ファストフードでそれ聞く?と思いつつ、かんじのよい店員さんの反応が気になる。

「どんなものがお好みですか?」

「そうねぇ、おばあさんの集まりなのよね」

「それでは、ヘルシーなガーデンサラダバーガーなどいかがでしょうか」

「いいわね、ふふふ、私たちなんて、おしゃべりしながら口から胃まで急行直行だから、そういうのがいいわ!」

「よかったです。では、ご準備しますね」

なるほど、さすがと聞きながら、私もゆっくり過ごさせてもらった。

2025年5月某日 わんわんの手前

娘がはじめて声にした意味があるっぽい音は、実家の犬の吠え声のマネだった。去年の秋ごろ、実家に帰ったときのことだ。

かなりうまく、どっちが鳴いているかわからないときもあったほどだ。

人間の声よりも、かっこよく聞こえたのかもしれない。私も子どもの頃、犬の鳴き声に憧れてマネしていたけれど、もう小学生だったからか、こんなにうまくはできなかった。

そのうち実家の犬以外にも、犬がいるよ、犬が来たよというニュアンスで、「わぅわぉうぉーん(ひらがなで表しにくい)」というようになった。

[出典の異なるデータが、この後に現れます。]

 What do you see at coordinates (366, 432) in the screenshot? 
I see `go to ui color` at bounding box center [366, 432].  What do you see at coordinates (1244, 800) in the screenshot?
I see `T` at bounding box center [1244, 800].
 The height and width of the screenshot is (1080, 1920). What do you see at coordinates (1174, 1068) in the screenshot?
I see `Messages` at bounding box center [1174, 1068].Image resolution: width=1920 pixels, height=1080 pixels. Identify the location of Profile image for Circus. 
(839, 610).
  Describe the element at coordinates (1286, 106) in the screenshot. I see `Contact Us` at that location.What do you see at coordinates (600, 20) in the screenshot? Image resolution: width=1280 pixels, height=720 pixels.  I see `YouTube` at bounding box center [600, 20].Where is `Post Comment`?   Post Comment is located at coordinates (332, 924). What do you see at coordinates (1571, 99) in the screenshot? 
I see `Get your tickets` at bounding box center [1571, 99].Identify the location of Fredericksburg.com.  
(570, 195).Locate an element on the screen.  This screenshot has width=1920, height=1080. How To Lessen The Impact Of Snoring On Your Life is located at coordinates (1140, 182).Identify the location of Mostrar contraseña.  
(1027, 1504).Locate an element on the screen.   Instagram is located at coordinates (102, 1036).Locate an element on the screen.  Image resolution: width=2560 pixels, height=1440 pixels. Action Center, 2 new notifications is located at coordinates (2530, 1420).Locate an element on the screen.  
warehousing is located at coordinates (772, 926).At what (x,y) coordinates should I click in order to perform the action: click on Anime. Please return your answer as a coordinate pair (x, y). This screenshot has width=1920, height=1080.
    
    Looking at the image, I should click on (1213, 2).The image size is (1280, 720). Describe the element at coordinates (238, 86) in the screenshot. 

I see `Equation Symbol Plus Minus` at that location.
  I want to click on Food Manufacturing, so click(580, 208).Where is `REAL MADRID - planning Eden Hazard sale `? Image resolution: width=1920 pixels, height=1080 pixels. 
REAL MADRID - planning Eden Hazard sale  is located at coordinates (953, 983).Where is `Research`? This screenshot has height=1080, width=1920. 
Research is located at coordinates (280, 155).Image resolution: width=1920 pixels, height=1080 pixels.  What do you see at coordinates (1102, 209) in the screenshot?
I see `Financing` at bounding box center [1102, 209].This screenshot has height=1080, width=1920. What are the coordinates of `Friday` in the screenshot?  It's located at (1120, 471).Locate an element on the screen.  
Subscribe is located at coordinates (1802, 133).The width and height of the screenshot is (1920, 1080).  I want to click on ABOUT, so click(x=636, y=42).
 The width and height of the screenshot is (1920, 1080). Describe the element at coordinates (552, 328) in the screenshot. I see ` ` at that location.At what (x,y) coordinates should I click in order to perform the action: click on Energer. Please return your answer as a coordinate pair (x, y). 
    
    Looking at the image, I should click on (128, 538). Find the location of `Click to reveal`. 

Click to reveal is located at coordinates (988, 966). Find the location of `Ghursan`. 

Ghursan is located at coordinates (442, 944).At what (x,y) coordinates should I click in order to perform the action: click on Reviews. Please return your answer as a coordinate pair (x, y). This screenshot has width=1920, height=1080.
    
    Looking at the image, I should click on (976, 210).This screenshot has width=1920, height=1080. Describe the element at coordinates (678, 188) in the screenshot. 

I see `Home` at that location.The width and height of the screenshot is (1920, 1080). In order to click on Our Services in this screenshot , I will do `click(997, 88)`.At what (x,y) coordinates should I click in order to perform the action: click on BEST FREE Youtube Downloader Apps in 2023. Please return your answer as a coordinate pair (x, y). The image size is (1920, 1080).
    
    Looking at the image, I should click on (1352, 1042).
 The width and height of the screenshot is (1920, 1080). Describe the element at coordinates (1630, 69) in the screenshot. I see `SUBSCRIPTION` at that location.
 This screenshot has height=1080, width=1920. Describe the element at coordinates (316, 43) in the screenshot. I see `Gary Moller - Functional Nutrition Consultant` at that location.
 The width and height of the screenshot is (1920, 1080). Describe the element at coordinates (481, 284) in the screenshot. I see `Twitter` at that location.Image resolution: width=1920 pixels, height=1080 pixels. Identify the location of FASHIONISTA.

よく犬の声を聴いていて、大型犬だと少し低めの吠え声になる。

それがこの春、保育園に行ってしばらくしてから、「わんわん」と言うようになった。

吠え声ではなく、ひらがなではっきり表記できるような人間の言葉。

犬の大きさに応じた吠え声のほうが、現実を詳らかに捉えていたかんじもする。

でも、「わんわん」という共通言語があることで、先生やお友達、これから会うまだ見ぬ人と通じあえるのは、きっととても嬉しいことだ。

勝手に少し寂しくなるのは、自分が社会や言葉の規範をどこか物足りなく感じているからだろうか。

———

春に仕事復帰をして、時間がなかなかなというのと、仕事でアウトプット欲が満たされていたかんじもあったのですが。

やっぱりそこからこぼれ落ちる書き残しておきたいものがあるんだよなぁと思い、また書きはじめてみました。

当初一応テーマにしていた異国感は少なめになるかもしれませんが、よろしければ気が向いたときにお読みください。